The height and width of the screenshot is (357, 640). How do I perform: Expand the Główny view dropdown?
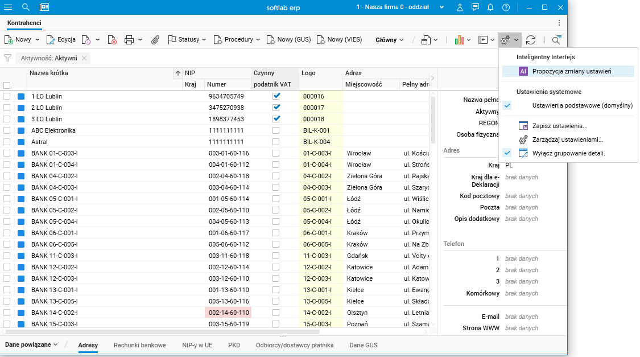390,40
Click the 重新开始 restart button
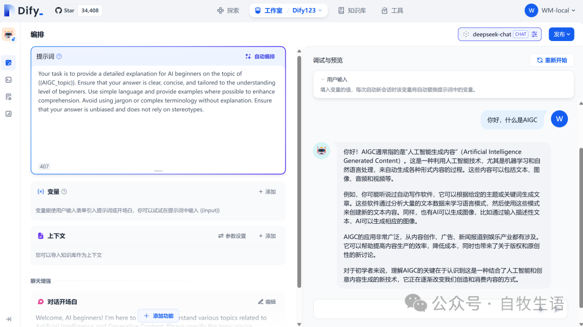This screenshot has width=583, height=327. tap(551, 60)
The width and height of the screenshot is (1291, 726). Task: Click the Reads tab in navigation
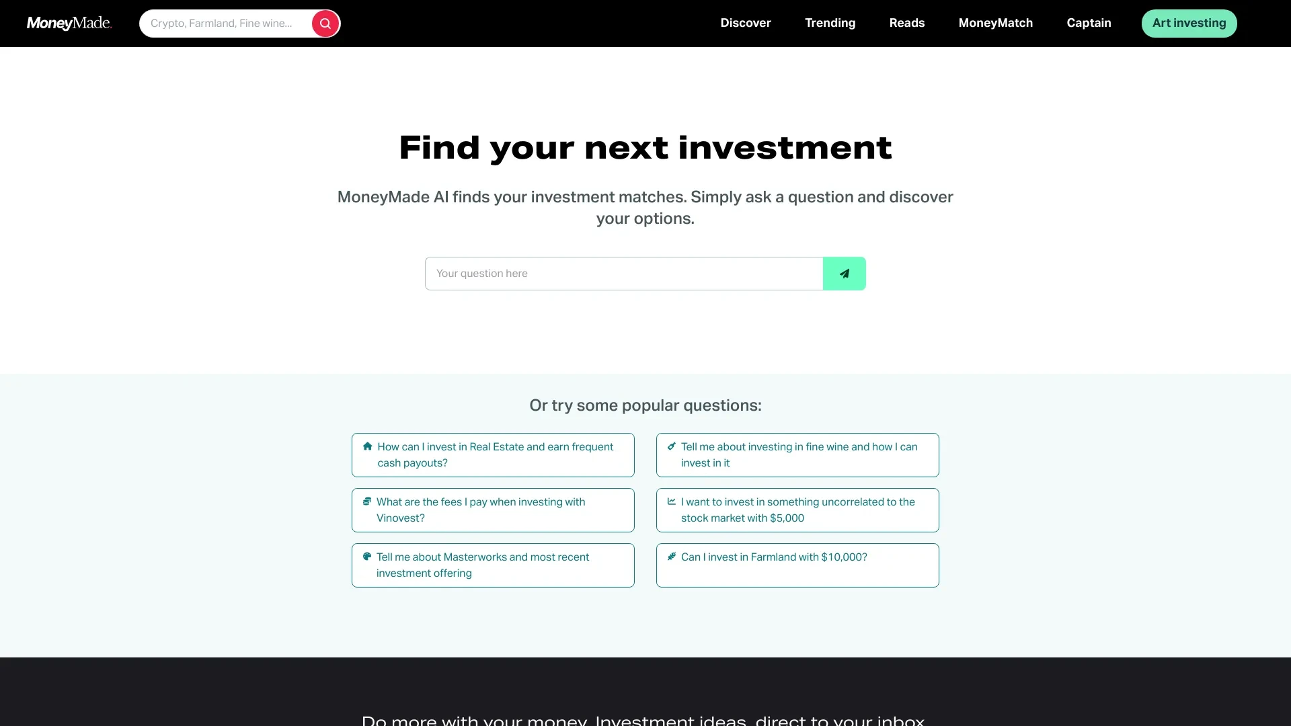click(907, 23)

== == ==

• _THE PROBLEM_
For this exercise, transcribe the entries above exactly, without any pictures.

• _RESPONSE TO THE EXERCISE_
The height and width of the screenshot is (357, 640). How do I perform: Expand the Główny view dropdown?
390,40
Click the 重新开始 restart button
This screenshot has width=583, height=327. tap(551, 60)
The width and height of the screenshot is (1291, 726). Task: Click the Reads tab in navigation
click(907, 23)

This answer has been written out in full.